● Work required: Pictures are not repeated. Every line from the beginning of the entries through the one with "Task: Click 新增时间段 for Monday row" is restated exactly.

● Provided records:
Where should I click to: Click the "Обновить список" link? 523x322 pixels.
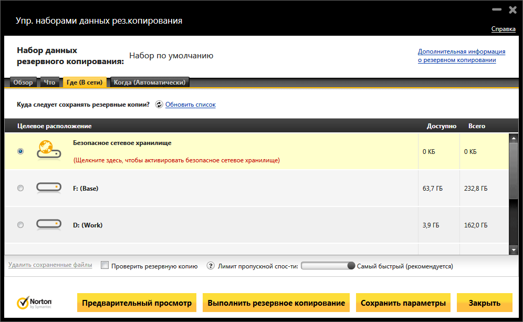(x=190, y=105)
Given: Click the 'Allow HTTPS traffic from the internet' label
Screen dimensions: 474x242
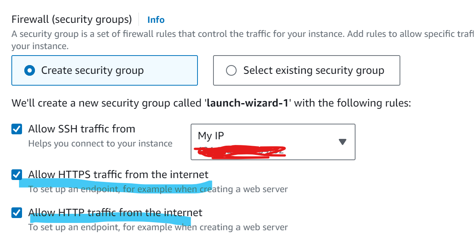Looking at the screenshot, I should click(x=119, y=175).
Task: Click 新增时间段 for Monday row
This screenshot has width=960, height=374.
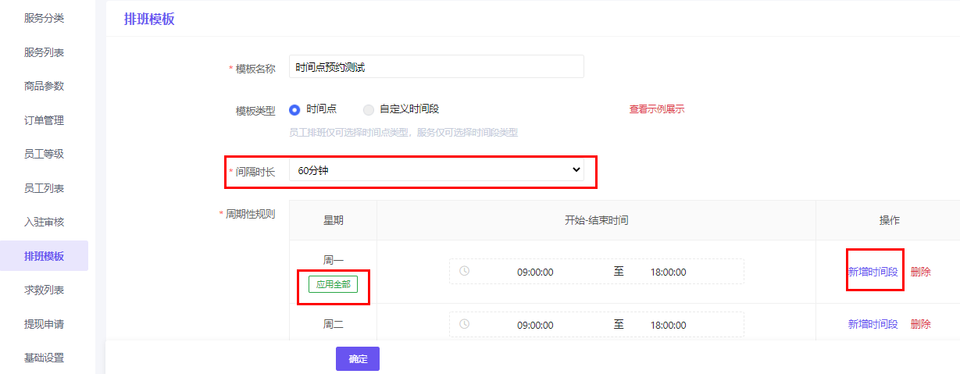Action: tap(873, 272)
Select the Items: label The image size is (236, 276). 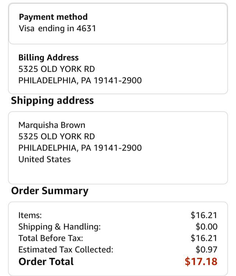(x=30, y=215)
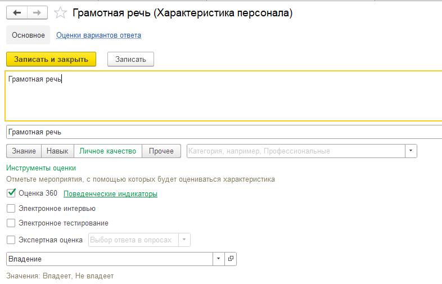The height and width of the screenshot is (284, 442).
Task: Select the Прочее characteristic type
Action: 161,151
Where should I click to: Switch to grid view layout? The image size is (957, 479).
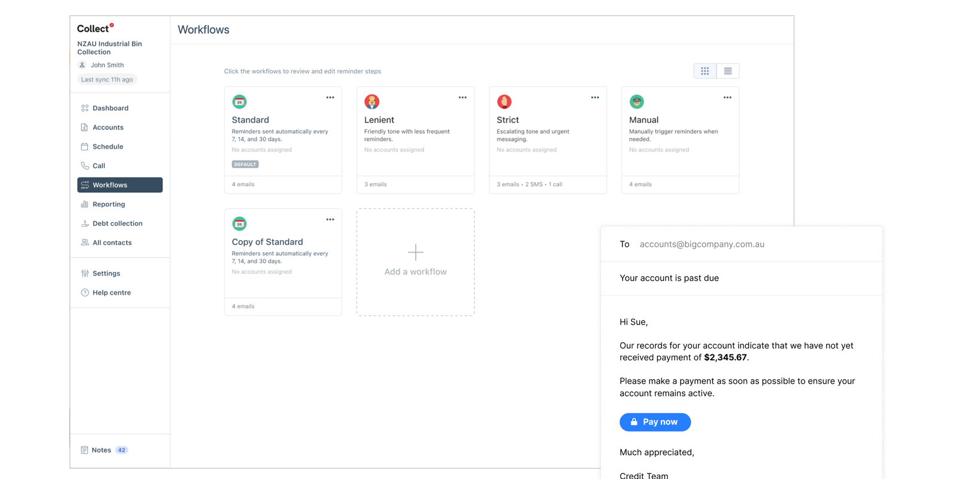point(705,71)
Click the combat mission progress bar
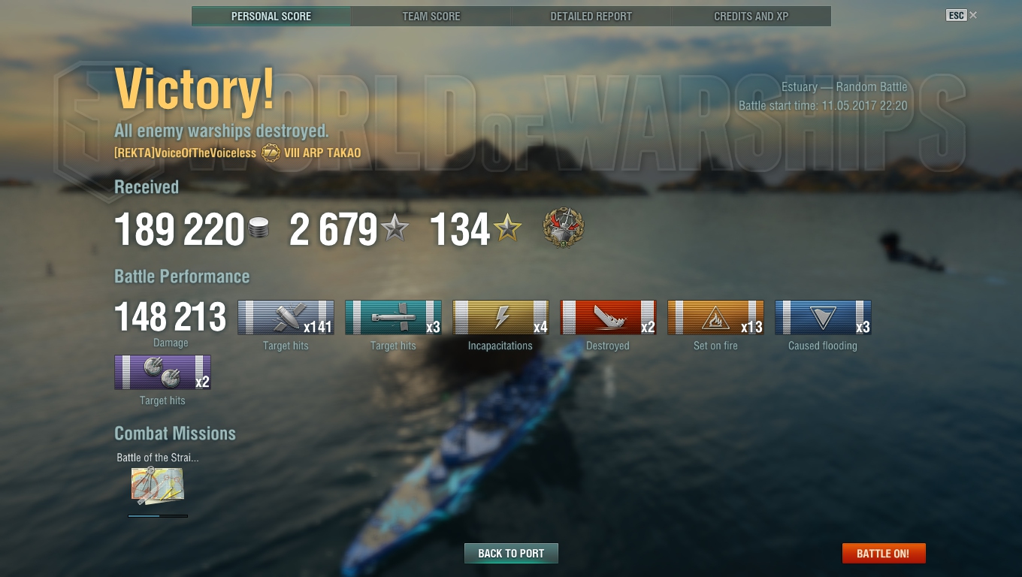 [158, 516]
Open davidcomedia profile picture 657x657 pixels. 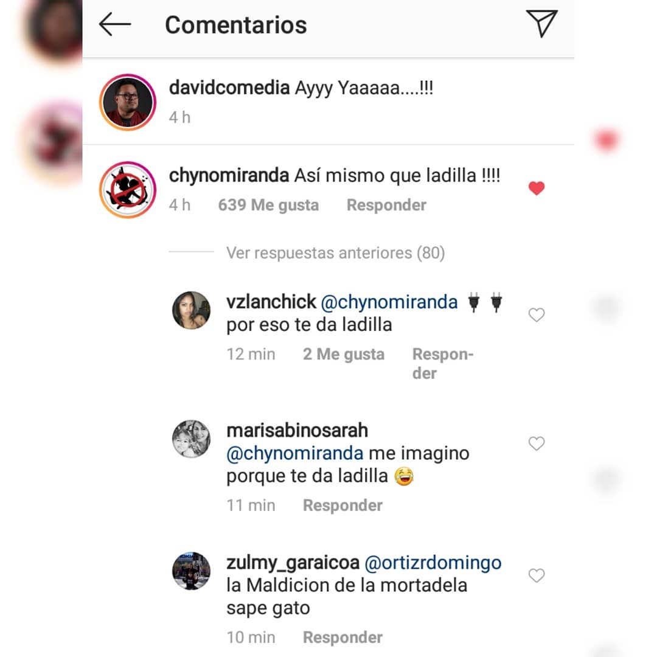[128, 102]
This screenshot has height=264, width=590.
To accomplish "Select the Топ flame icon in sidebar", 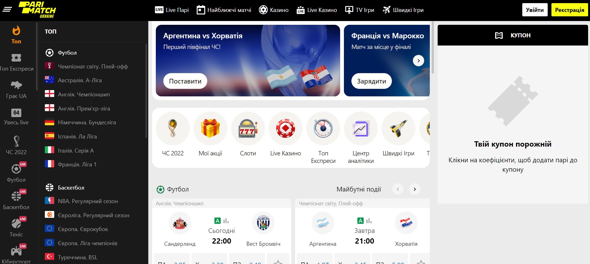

● Reply to the task:
Where should I click to: Click the "Обновить список" link? 523x322 pixels.
(x=190, y=105)
Given: Click the 'Allow HTTPS traffic from the internet' label
Screen dimensions: 474x242
Looking at the screenshot, I should click(x=119, y=175).
Task: Click 新增时间段 for Monday row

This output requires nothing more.